CHATEAUBRIAND, FRANÇOIS RENÉ, Vicomte de (1768–1848), French author, youngest son of René Auguste de Chateaubriand, comte de Combourg,[2] was born at St Malo on the 4th of September 1768. He was a brilliant representative of the reaction against the ideas of the French Revolution, and the most conspicuous figure in French literature during the First Empire. His naturally poetical temperament was fostered in childhood by picturesque influences, the mysterious reserve of his morose father, the ardent piety of his mother, the traditions of his ancient family, the legends and antiquated customs of the sequestered Breton district, above all, the vagueness and solemnity of the neighbouring ocean. His closest friend was his sister Lucile,[3] a passionate-hearted girl, divided between her devotion to him and to religion. François received his education at Dol and Rennes, where Jean Victor Moreau was among his fellow-students. From Rennes he proceeded to the College of Dinan, and passed some years in desultory study in preparation for the priesthood. He finally decided, after a year’s holiday at the family château of Combourg, that he had no vocation for the Church, and was on the point of proceeding to try his fortune in India when he received (1786) a commission in the army. After a short visit to Paris he joined his regiment at Cambrai, and early in the following year was presented at court. In 1788 he received the tonsure in order to enter the order of the Knights of Malta. In Paris (1787–1789) he made acquaintance with the Parisian men of letters. He met la Harpe, Évariste Parny, “Pindare” Lebrun, Nicolas Chamfort, Pierre Louis Ginguené, and others, of whom he has left portraits in his memoirs.

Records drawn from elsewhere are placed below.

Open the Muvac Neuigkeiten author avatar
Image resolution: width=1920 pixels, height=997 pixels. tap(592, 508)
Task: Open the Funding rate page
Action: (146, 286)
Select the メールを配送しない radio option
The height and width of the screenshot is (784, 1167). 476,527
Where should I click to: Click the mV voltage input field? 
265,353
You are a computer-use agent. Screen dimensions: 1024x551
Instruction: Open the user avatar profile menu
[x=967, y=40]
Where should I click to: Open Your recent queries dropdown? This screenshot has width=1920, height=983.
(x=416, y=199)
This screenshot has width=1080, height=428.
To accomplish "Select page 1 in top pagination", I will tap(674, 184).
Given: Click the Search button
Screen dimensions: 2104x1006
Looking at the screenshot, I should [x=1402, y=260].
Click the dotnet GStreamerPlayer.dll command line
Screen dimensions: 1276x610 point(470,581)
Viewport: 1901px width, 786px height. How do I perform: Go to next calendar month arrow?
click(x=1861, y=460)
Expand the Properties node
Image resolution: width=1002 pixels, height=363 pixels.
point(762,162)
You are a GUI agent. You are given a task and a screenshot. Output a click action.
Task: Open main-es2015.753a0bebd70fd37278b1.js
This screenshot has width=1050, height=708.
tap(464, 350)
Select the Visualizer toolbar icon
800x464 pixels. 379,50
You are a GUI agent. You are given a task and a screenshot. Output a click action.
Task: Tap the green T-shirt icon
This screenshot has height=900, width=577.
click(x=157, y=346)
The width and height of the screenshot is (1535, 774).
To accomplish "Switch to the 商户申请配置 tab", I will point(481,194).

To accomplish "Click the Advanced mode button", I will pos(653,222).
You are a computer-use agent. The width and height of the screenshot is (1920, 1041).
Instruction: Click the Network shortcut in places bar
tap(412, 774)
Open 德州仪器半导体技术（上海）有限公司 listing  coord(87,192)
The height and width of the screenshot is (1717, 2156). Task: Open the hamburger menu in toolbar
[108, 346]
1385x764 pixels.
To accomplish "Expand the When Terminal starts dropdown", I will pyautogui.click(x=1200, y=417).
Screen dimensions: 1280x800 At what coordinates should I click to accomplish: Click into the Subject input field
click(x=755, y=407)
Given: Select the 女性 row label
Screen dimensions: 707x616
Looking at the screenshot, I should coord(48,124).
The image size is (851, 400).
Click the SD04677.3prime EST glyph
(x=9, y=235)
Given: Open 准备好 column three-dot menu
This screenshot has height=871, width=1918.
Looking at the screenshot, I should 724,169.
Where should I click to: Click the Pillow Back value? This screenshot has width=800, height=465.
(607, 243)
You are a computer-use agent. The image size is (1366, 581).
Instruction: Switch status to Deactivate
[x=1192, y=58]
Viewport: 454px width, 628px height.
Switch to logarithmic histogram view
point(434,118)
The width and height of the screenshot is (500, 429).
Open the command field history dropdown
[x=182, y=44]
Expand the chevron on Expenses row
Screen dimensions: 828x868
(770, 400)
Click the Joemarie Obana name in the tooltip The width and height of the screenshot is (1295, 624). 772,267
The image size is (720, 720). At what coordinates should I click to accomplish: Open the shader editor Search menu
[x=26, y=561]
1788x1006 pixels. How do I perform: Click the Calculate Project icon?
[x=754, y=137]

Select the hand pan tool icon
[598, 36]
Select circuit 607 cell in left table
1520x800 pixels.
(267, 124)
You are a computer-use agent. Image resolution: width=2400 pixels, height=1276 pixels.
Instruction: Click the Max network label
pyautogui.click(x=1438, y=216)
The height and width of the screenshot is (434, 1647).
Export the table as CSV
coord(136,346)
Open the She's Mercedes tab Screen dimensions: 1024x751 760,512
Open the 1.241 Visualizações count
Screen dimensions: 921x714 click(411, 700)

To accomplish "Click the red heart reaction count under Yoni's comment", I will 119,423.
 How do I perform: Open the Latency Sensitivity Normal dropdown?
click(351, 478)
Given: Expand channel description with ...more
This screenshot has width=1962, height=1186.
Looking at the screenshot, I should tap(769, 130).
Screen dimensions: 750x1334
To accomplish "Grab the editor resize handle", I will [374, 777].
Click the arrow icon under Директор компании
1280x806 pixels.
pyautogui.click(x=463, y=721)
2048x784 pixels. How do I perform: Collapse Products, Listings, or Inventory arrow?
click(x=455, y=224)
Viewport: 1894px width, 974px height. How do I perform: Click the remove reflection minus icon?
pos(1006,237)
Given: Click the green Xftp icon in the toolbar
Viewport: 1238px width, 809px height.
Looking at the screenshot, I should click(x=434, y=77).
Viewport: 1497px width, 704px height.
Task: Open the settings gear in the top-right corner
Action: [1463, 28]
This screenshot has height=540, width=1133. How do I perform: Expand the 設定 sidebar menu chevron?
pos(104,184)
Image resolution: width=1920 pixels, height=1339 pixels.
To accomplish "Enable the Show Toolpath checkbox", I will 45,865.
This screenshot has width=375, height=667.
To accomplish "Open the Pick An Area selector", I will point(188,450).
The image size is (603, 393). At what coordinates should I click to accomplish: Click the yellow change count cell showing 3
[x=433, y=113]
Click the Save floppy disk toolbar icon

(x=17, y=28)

Chateaubriand was not unfavourable to the Revolution in its first stages, but he was disturbed by its early excesses; moreover, his regiment was disbanded, and his family belonged to the party of reaction. His political impartiality, he says, pleased no one. These causes and the restlessness of his spirit induced him to take part in a romantic scheme for the discovery of the North-West Passage, in pursuance of which he departed for America in the spring of 1791. The passage was not found or even attempted, but the adventurer returned enriched with the—to him—more important discovery of his own powers and vocation, conscious of his marvellous faculty for the delineation of nature, and stored with the new ideas and new imagery,

  1. The writer is indebted to the courtesy of Father Braun for the following note:—“That the Syrian phaina was formerly a closed mantle of the type of the bell chasuble is clearly proved by the evidence of the miniatures of a Syrian pontifical (dated 1239) in the Bibliothèque Nationale at Paris (cf. Bild 16, 112, 284, in Die liturgische Gewandung). The liturgical vestments of the Armenians are derived, like their rite, from the Greek rite; so that in this case also there can be no doubt that the shurtshar was originally closed. The Coptic rite is in the same relation to the Syrian. Moreover, it would be further necessary to prove that the birrus, in contradistinction to the paenula, was always open in front; whereas, per contra, the paenula, both as worn by soldiers and in ordinary life, was, like the modern Arab burnus, often slit up the front to the neck. For the rest, it is obvious that if the Syrian phaina was still quite closed in the 13th century, and was only provided with a slit since that time, the same is very probable in the case of the Armenian chasuble. The absence of the hood might also be taken as additional proof of the derivation of the phaina from the paenula, but I should not lay particular stress upon it. The question is settled by the above-mentioned miniatures.”
  2. For full details of the Chateaubriand family see R. Kerviler, Essai d’une bio-bibliographie de Chateaubriand et de sa famille (Vannes, 1895).
  3. Her Œuvres were edited in 1879, with a memoir, by Anatole France.